Data to use:
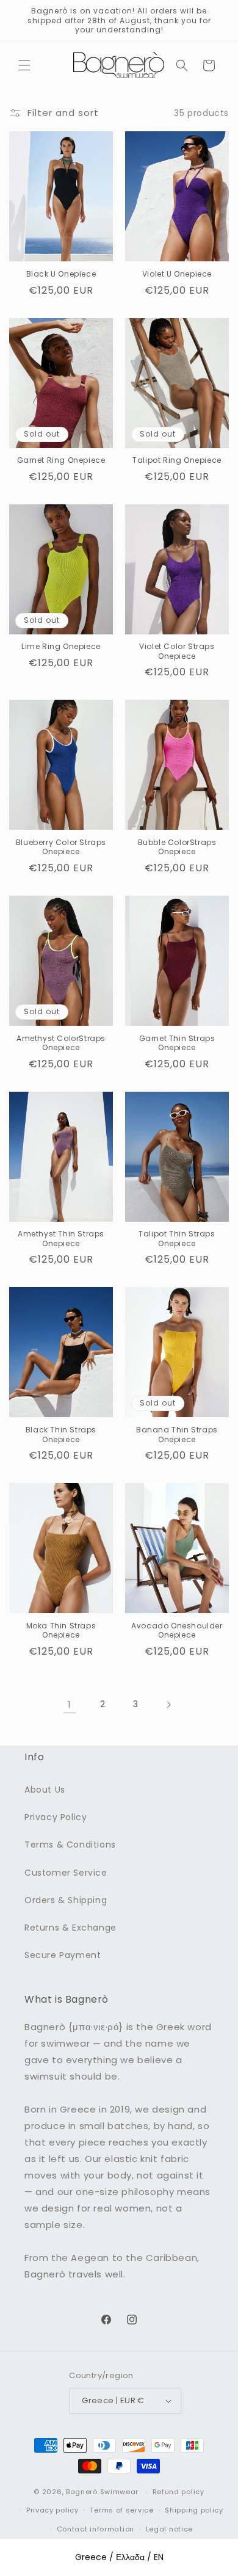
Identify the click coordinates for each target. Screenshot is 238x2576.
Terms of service (121, 2510)
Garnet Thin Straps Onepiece (177, 1043)
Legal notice (169, 2529)
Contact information (95, 2529)
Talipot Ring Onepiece (177, 460)
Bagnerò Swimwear (102, 2492)
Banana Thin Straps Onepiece (177, 1434)
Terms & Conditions (70, 1844)
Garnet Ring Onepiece (61, 460)
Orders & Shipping (65, 1900)
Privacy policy (52, 2510)
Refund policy (178, 2492)
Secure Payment (62, 1955)
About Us (44, 1789)
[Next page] (168, 1704)
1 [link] (69, 1704)
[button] (24, 65)
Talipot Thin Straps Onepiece (177, 1238)
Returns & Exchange (70, 1927)
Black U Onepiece (61, 274)
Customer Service (65, 1873)
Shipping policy (194, 2510)
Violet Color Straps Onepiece (176, 651)
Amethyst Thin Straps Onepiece (61, 1238)
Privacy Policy (55, 1817)
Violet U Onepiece (177, 274)
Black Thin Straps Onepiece (61, 1434)
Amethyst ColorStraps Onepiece (61, 1043)
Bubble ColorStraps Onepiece (177, 847)
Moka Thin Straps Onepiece (61, 1630)
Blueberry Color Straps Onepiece (61, 847)
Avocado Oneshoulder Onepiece (176, 1630)
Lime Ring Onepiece (61, 646)
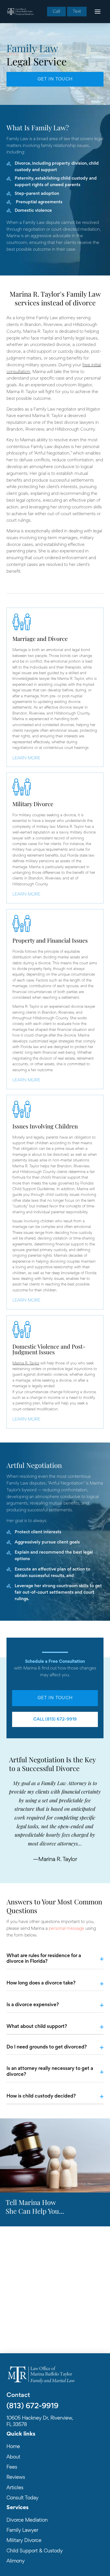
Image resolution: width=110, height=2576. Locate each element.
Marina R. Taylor (25, 1363)
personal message (66, 1929)
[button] (98, 11)
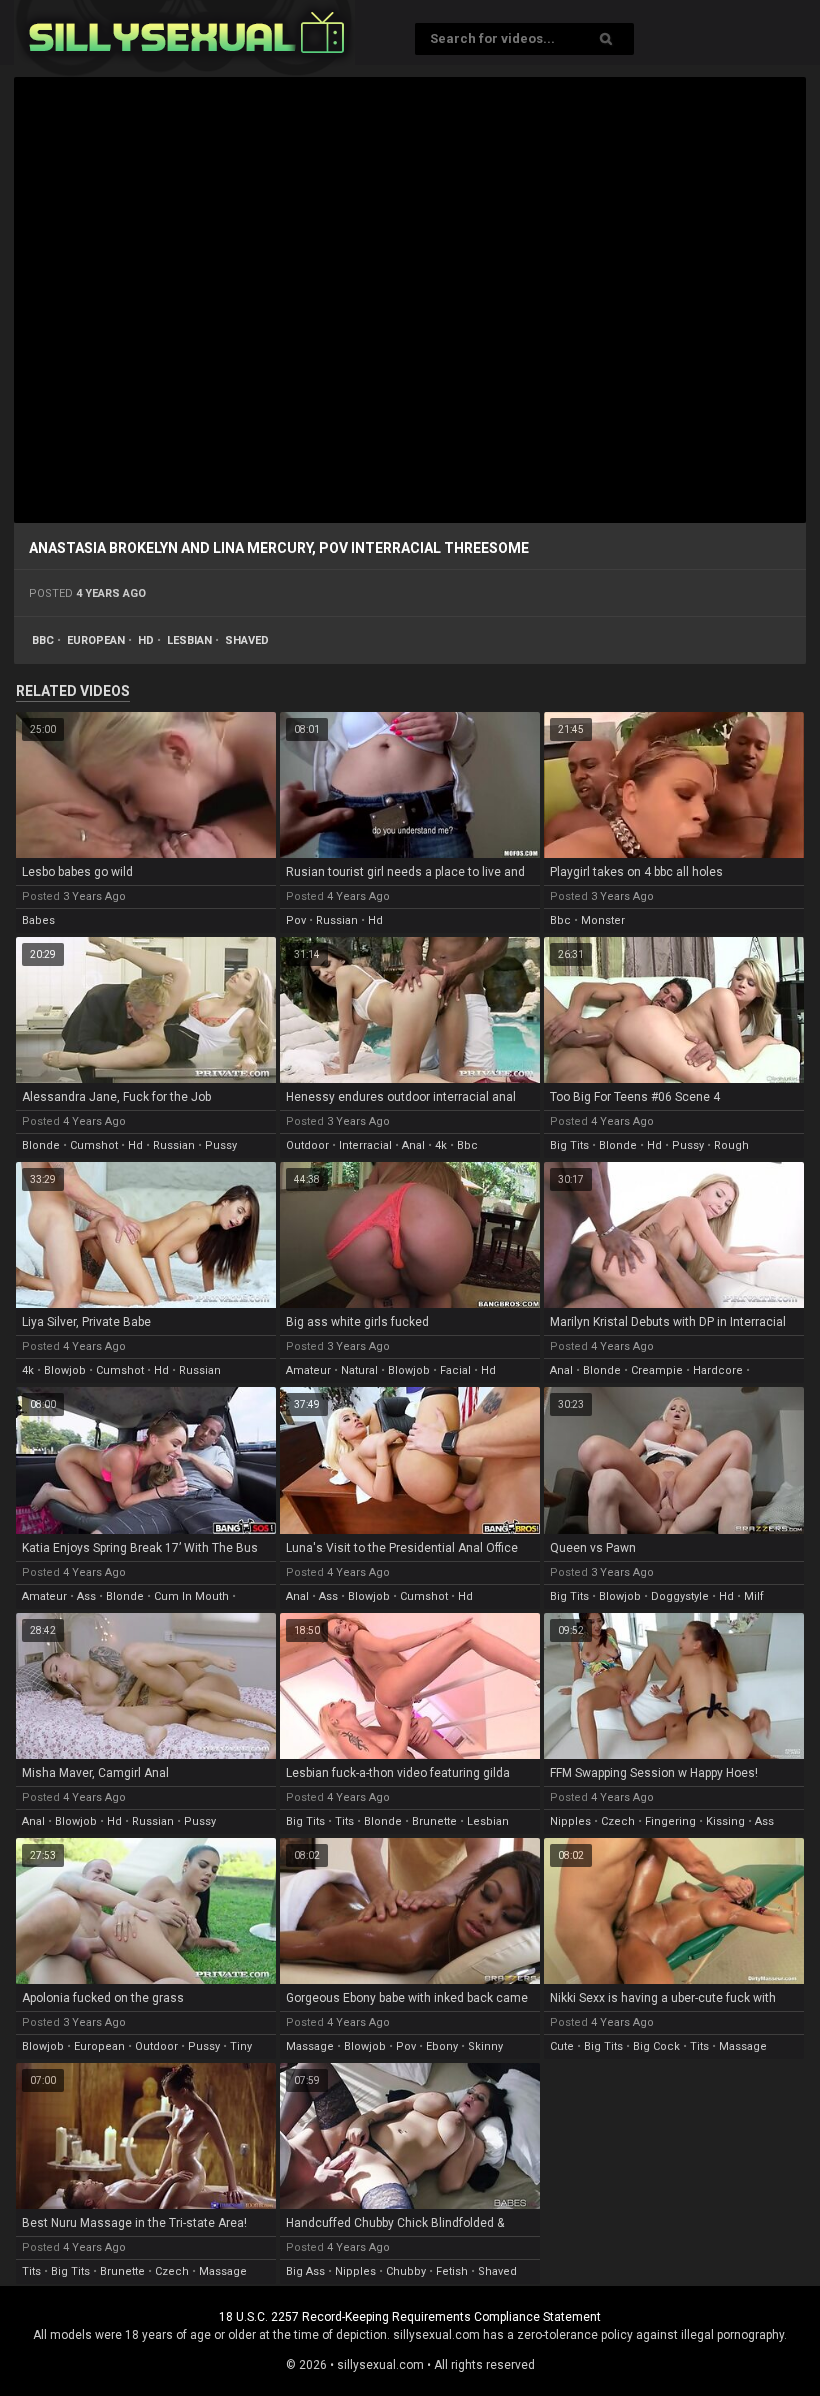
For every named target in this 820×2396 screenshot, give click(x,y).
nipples (570, 1821)
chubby (406, 2271)
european (96, 640)
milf (754, 1596)
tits (344, 1821)
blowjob (65, 1370)
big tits (569, 1145)
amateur (308, 1370)
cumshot (94, 1145)
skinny (485, 2046)
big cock (656, 2046)
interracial (365, 1145)
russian (337, 920)
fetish (452, 2271)
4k (441, 1145)
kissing (725, 1821)
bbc (43, 640)
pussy (221, 1145)
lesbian (189, 640)
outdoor (307, 1145)
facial (455, 1370)
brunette (434, 1821)
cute (562, 2046)
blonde (41, 1145)
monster (603, 920)
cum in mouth (191, 1596)
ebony (442, 2046)
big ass (305, 2271)
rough (731, 1145)
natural (359, 1370)
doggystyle (680, 1596)
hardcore (718, 1370)
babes (38, 920)
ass (86, 1596)
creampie (657, 1370)
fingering (670, 1821)
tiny (241, 2046)
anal (413, 1145)
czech (618, 1821)
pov (296, 920)
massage (310, 2046)
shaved (247, 640)
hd (146, 640)
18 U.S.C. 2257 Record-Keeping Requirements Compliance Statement (410, 2317)
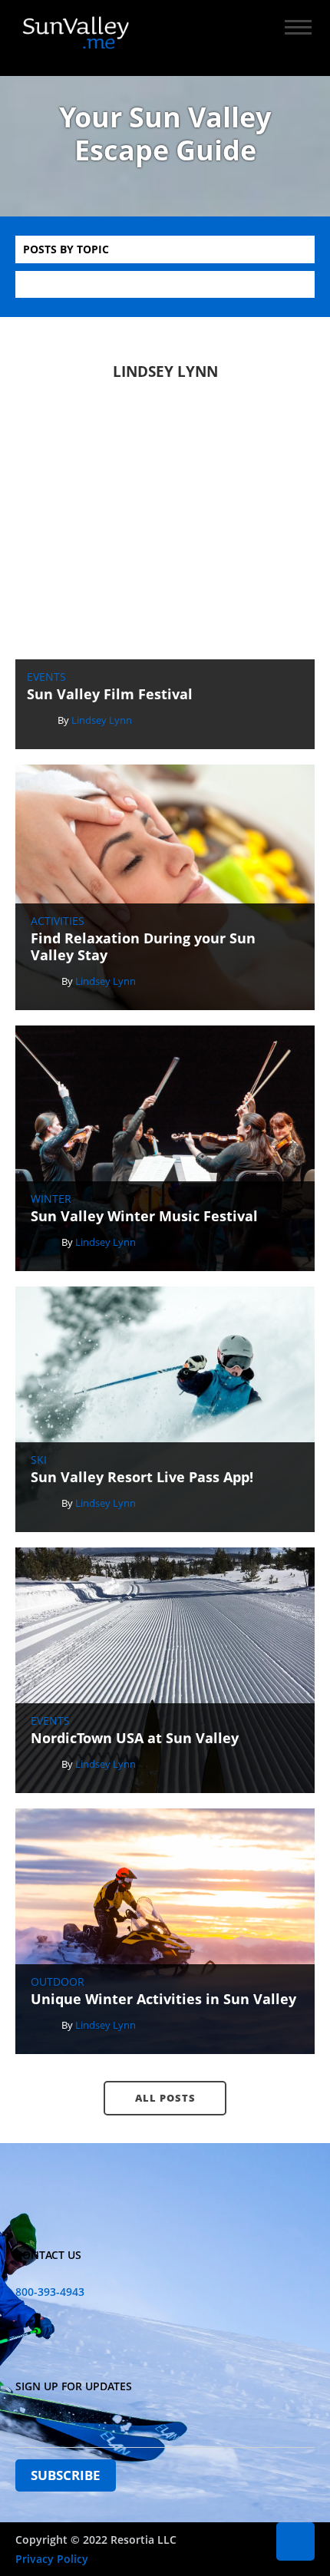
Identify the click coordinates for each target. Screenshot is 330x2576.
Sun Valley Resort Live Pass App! (142, 1477)
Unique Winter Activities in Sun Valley (163, 1999)
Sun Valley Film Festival (110, 694)
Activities (57, 921)
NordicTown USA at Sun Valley (135, 1738)
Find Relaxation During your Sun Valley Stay (143, 946)
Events (46, 677)
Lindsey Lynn (101, 720)
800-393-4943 (49, 2291)
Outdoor (57, 1982)
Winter (51, 1199)
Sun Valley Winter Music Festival (144, 1216)
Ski (39, 1460)
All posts (165, 2098)
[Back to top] (295, 2541)
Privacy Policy (51, 2558)
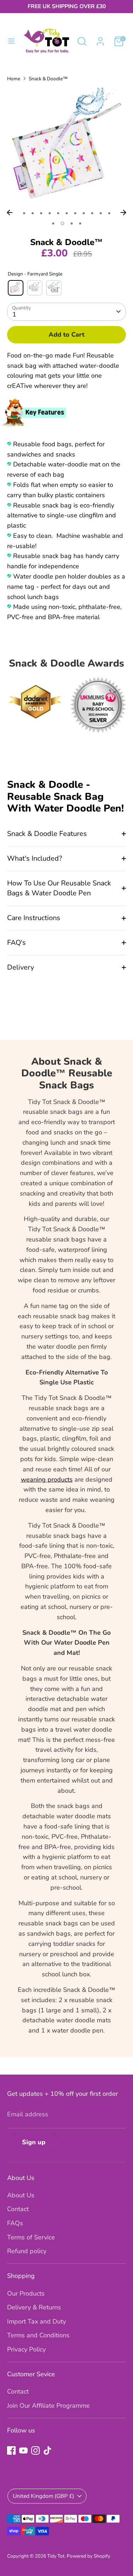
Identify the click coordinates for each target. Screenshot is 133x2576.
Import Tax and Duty (36, 2321)
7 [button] (75, 213)
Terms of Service (31, 2237)
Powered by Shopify (88, 2556)
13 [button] (62, 223)
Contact (18, 2209)
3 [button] (41, 213)
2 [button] (33, 213)
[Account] (100, 39)
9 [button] (92, 213)
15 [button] (80, 223)
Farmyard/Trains (35, 288)
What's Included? (34, 858)
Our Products (26, 2293)
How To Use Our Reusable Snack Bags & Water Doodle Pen (59, 888)
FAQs (15, 2223)
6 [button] (67, 213)
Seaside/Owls (54, 288)
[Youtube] (23, 2450)
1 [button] (24, 213)
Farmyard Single (15, 288)
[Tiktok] (47, 2450)
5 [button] (58, 213)
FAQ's (16, 942)
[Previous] (9, 212)
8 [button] (84, 213)
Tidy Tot (56, 2556)
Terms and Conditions (38, 2335)
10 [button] (101, 213)
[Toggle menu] (11, 41)
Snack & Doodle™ (48, 78)
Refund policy (26, 2251)
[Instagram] (35, 2450)
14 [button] (72, 223)
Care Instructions (33, 918)
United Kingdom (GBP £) (43, 2496)
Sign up (33, 2142)
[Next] (123, 212)
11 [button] (109, 213)
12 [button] (53, 223)
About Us (20, 2195)
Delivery (20, 967)
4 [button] (50, 213)
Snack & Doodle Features (47, 833)
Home (13, 78)
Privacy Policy (26, 2349)
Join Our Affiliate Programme (48, 2405)
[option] (66, 147)
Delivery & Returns (34, 2307)
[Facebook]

What this task involves: Copy out the lines above, from the one holding "3 [button] (41, 213)" through the final line, with no other lines.

Exercise result:
3 [button] (41, 213)
2 [button] (33, 213)
[Account] (100, 39)
9 [button] (92, 213)
15 [button] (80, 223)
Farmyard/Trains (35, 288)
What's Included? (34, 858)
Our Products (26, 2293)
How To Use Our Reusable Snack Bags & Water Doodle Pen (59, 888)
FAQs (15, 2223)
6 [button] (67, 213)
Seaside/Owls (54, 288)
[Youtube] (23, 2450)
1 [button] (24, 213)
Farmyard Single (15, 288)
[Tiktok] (47, 2450)
5 [button] (58, 213)
FAQ's (16, 942)
[Previous] (9, 212)
8 [button] (84, 213)
Tidy Tot (56, 2556)
Terms and Conditions (38, 2335)
10 [button] (101, 213)
[Toggle menu] (11, 41)
Snack & Doodle™ (48, 78)
Refund policy (26, 2251)
[Instagram] (35, 2450)
14 [button] (72, 223)
Care Instructions (33, 918)
United Kingdom (GBP £) (43, 2496)
Sign up (33, 2142)
[Next] (123, 212)
11 [button] (109, 213)
12 [button] (53, 223)
About Us (20, 2195)
Delivery (20, 967)
4 [button] (50, 213)
Snack & Doodle Features (47, 833)
Home (13, 78)
Privacy Policy (26, 2349)
Join Our Affiliate Programme (48, 2405)
[option] (66, 147)
Delivery & Returns (34, 2307)
[Facebook]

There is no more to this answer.